Share your dilemmas and get honest opinions from other Mumsnetters.

To not like him calling me Mummy...

187 replies

Pop12 · 15/11/2022 20:20

My Husband calls me Mummy around the house while my kids are around, so for example he might shout 'Mummy, do you know where are DS's socks are'...etc
If I have given the kids a snack he will say 'Mummy is there one for me!'
I didn't mind when the kids were really young and he was talking with them but I find it a bit creepy he is using it to directly ask me questions.... am I being unreasonable? Is it me thats overthinking it?

OP posts:
Escapingafter50years · 15/11/2022 21:37

Make him watch Bad Sisters, I think it's on Apple TV. Then don't ever let him call you that again!!

roarfeckingroarr · 15/11/2022 21:41

I'll say things like "hi daddy!" When he comes home and I'm with our 2 year old. He does similar "good night mummy" but never when not with the baby.

"Is there one for me mummy?" would make me feel a bit sick

EarthSight · 15/11/2022 21:47

Either this is -

  • His attempt at being cutsey
  • Some kind of attempt at infalntalising himself for some reason. Maybe he wants to be the passive one or maybe it's some kind of weird sexual fantasy.
  • A reinforcement of the fact that you are a the primary caregiver in font of the kids in order to offload some parental expectations on you. Aww you've pooed youself? Lets go to mummy to sort that out for you!

________

[Task list]
a: Reproduce the Mumsnet thread word for word from "Pop12 · 15/11/2022" to "thats overthinking it?".
b: For each statement, say whether it agrees with the Mumsnet thread (yes or no) and quote the deciding words. (i) Pop12's husband calls her Mummy around the house while the children are around. (ii) roarfeckingroarr reports that he says "good night mummy" even when the baby is not there. (iii) Escapingafter50years advises having him watch Bad Sisters.

________

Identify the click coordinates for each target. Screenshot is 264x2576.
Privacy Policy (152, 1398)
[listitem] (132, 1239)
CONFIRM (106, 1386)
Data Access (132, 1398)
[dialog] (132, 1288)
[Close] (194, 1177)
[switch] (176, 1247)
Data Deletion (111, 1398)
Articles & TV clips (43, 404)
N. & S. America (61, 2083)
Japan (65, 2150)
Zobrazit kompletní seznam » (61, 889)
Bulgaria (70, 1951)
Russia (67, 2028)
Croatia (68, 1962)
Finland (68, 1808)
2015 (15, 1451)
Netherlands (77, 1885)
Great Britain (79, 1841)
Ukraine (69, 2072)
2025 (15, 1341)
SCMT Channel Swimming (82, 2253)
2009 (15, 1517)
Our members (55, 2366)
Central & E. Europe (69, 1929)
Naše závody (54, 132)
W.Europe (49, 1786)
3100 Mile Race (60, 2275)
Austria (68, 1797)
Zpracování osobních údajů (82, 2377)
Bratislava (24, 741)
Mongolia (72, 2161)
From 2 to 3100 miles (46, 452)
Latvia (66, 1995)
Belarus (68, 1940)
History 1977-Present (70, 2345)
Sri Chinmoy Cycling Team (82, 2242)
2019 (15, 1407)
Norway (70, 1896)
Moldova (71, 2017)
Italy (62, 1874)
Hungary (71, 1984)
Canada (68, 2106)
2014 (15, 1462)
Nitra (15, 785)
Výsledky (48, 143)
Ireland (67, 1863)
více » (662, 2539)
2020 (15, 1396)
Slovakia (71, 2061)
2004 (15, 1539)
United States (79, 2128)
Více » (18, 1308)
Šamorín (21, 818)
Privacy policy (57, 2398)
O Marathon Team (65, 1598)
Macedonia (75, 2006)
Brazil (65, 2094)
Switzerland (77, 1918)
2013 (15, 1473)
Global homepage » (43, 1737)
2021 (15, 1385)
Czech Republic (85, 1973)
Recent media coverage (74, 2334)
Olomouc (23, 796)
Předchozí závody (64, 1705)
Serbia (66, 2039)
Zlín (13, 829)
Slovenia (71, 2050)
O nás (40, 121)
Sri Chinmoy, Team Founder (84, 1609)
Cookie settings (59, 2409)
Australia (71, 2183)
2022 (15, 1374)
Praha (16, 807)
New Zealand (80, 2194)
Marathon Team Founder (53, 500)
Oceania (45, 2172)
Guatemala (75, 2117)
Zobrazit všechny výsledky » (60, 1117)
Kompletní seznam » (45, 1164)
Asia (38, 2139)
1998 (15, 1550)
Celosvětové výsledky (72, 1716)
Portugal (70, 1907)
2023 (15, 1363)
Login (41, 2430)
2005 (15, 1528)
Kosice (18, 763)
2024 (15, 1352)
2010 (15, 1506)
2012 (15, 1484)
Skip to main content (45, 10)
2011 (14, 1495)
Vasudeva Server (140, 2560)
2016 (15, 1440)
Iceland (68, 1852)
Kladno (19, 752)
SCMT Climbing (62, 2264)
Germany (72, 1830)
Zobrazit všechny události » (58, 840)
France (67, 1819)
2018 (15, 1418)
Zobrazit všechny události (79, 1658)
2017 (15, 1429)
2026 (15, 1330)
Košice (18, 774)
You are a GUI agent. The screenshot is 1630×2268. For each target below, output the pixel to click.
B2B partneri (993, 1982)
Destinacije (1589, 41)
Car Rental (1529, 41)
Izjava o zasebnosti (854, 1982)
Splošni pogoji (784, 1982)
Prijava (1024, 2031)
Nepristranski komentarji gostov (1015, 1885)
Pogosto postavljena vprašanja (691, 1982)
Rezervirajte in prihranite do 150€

________

[Outputs by task]
a:
Pop12 · 15/11/2022 20:20

My Husband calls me Mummy around the house while my kids are around, so for example he might shout 'Mummy, do you know where are DS's socks are'...etc
If I have given the kids a snack he will say 'Mummy is there one for me!'
I didn't mind when the kids were really young and he was talking with them but I find it a bit creepy he is using it to directly ask me questions.... am I being unreasonable? Is it me thats overthinking it?

b:
(i) Yes: "My Husband calls me Mummy around the house while my kids are around"
(ii) No: "never when not with the baby"
(iii) Yes: "Make him watch Bad Sisters"